Dans l'été 1851, à Cuers, le maire élu et son conseil municipal furent révoqués et remplacés sur ordre de l'administration centrale par le Maire Barralier et un nouveau conseil municipal contre-révolutionnaire. Dès lors la tension ne cessa de monter
  1. Agulhon (op. Cité) rapporte ces propos de Barralier «  la population rurale presque entière et une partie des artisans étaient gagnées aux idées démagogiques... »
 En fait, la population ne comprenait pas qu'on remit en cause ses choix électoraux 

Le coup d’État du 2 décembre 1851
Louis.Napoléon Bonaparte agita la menace de troubles insurrectionnels, se présenta comme le garant de l'ordre établi et demanda à l'assemblée une révision de la constitution afin de pouvoir se représenter en 1852.
Celle-ci lui fut refusée et il envisagea alors le recours au coup d’État.
La date du 2 décembre ne fut pas choisie au hasard. C'était l'anniversaire d’Austerlitz (1805) et du sacre de Napoléon 1er (1804)

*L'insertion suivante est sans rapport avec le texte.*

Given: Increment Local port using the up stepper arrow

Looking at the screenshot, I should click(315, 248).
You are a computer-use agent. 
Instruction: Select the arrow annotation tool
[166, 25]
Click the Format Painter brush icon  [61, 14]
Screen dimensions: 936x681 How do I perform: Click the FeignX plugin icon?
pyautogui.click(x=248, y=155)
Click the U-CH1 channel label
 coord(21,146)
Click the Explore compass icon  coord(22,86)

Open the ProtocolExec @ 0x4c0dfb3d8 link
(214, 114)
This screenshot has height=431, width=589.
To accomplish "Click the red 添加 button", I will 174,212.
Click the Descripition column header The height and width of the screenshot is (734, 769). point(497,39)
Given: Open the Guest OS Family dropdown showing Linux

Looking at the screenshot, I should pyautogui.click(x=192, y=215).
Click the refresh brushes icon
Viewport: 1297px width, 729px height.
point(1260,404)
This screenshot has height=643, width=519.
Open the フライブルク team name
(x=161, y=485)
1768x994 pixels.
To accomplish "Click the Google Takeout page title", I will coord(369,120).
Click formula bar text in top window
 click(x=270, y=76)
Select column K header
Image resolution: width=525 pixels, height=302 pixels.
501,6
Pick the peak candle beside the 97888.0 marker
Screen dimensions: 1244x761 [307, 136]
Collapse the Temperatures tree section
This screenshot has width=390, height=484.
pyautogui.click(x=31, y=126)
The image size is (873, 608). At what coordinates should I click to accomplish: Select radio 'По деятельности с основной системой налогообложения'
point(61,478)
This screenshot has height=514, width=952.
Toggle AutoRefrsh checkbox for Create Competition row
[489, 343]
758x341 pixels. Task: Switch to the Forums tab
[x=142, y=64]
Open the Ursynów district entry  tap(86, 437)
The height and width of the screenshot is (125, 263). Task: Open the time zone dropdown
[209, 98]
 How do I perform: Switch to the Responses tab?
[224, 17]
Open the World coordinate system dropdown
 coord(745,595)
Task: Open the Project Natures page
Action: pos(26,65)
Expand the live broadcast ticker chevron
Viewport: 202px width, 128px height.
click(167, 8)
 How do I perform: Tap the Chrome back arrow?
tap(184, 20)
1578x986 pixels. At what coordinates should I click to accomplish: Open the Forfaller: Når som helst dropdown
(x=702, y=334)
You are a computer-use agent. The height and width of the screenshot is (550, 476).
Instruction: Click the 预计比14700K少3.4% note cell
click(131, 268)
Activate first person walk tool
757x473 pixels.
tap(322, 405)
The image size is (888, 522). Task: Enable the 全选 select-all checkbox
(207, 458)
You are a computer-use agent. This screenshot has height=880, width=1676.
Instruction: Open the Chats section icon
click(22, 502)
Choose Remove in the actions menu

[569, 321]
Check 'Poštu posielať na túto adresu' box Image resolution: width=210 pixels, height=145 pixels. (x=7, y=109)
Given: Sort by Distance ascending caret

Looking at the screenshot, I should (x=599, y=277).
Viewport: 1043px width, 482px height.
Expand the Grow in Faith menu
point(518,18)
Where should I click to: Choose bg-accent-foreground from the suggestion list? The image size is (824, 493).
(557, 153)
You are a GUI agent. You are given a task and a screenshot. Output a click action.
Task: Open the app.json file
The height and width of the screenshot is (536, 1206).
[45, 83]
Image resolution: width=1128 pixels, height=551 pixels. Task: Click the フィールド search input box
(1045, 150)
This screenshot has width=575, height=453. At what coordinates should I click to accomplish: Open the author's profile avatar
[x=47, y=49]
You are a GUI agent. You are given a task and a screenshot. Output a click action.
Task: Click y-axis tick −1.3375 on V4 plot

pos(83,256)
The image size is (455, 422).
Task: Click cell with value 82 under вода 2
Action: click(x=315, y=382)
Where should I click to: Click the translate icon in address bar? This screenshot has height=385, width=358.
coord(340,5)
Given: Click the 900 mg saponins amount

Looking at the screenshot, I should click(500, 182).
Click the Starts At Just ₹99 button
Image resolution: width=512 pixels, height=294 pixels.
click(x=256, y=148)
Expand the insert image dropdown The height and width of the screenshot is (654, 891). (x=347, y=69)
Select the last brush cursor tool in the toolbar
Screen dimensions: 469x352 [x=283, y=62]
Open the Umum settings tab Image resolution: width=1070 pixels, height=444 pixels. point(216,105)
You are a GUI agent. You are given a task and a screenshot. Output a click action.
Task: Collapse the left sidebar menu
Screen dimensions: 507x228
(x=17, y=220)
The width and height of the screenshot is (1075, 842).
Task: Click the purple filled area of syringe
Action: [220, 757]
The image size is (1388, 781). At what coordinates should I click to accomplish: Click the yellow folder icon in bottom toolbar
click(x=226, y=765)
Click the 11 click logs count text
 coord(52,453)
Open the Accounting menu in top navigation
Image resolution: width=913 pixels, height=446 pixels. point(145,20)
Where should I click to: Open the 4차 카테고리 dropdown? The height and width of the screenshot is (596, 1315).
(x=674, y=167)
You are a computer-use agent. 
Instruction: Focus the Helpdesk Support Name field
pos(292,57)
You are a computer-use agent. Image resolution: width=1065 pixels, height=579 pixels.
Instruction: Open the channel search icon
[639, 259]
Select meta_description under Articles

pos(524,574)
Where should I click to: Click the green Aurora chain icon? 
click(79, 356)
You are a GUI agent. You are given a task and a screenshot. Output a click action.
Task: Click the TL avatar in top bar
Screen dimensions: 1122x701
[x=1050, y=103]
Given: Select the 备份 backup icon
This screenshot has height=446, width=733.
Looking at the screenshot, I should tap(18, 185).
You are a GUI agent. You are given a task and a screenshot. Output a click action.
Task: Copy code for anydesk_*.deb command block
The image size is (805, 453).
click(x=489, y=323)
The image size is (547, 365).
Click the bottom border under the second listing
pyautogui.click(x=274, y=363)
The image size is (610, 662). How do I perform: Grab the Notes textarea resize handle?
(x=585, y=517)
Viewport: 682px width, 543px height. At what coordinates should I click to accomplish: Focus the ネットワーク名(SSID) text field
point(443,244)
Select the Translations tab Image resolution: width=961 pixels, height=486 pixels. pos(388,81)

La nouvelle du Coup d’État fut connue à Cuers le 4 décembre. Le bruit se répandit que la Révolution avait triomphé à Paris . Une délégation menée par Marius Désiré Mourre dit « le Pacifique » se dirigea vers la mairie. Le Maire refusa de communiquer les dépêches venues de la capitale et partit chercher du renfort à la gendarmerie. Il revint sur la place où la foule s'était rassemblée, persuadée que le départ du Maire signifiait l'échec du coup d’État.
Mourre déclara alors que le coup d’État entraînait la destitution des autorités en place. Le Maire fut arrête, une commission provisoire fut constituée
Une échauffourée éclata entre les deux camps, un coup de feu partit tuant le gendarme Lambert
Les insurgés forcèrent ensuite les portes de la gendarmerie et les bureaux de l'Enregistrement ne provoquant que des dégâts matériels.
A 11 heures du soir les troupes arrivèrent de Toulon. Très vite elles prirent le contrôle de la situation.  Dans la rue Saint-Pierre elles s'emparèrent de « La Pomone » une des chambrées considérée comme le repaire des républicains et près de là tirèrent sur le jeune Siméon Panisse, âge de 18 ans qui fut laissé pour mort après avoir été transporté (certains disent même traîné) sur la place de la mairie. Il succomba quelques heures plus tard à l'hospice
Dès le lendemain les arrestations se sont multipliées : les républicains en vue (dont le docteur  Roubaud) et les insurgés en tout plus de 400 hommes  dans un village de quelques 4000 habitants Les prisonniers furent conduits à Toulon sur des charrettes et attachés de deux en deux par le cou au moyen de cordes et de chaines fermées par des cadenas .191 furent jugés, 29 déportés en Algérie, 39 internés ou éloignés,  11 jugés aux assises
Trois lieux témoignent de ces événements dont une des 23 rues ayant vu leur appellation  changer en 1903



 Rue Panisson

Anciennement rue Fontaine d'Hugues, elle part de l'avenue Gabriel Péri (route de Toulon)   en face de la Place Mirabeau et monte vers la rue Nationale et le Patillon.
Elle rappelle le martyre du jeune Paul Siméon Panisse tué lors du coup d’État (voir plus haut)
Le jeune garçon, âgé de 18 ans,remontait la rue Queirade, effrayé à la vue des baïonnettes, il s'engagea dans la rue Fontaine d'Hugues où il devait trouver la mort, c'est pour cela que cette rue porte son nom


Le Foyer Mourre le Pacifique

Foyer des Anciens situé au rez de chaussée de l'actuelle mairie, il a été inauguré le 14 décembre 2001 dans le cadre de la commémoration de l'Insurrection de 1851 en présence de plusieurs historiens
Mourre le Pacifique était né à Cuers en 1823. Propriétaire, cultivateur,il était instruit.  Son surnom indique son caractère conciliateur. Il se battait pour  diffuser les idées républicaines et la démocratie socialiste. Cela devenant de plus en plus difficile (voir plus haut : la réaction à partir de 1849), il développa ses idées dans une des sociétés secrètes : la Pomone
Il a joué un rôle de premier plan lors de l'insurrection, à la mairie puis à la tête d'une farandole qui est allé pavoiser la statue de la liberté. Il a dirigé l'expédition contre les bureaux de l'enregistrement en veillant à ce qu'il n'y ait pas de débordement.
Arrêté avec son père et son frère, il fut d'abord condamné à mort. Sa peine fut commuée en déportation à Cayenne où il mourut  avec son frère. Son père, quant à lui, mourut fou à la prison du fort Lamalgue


Extraits du travail réalisé par Michelle Mattalia .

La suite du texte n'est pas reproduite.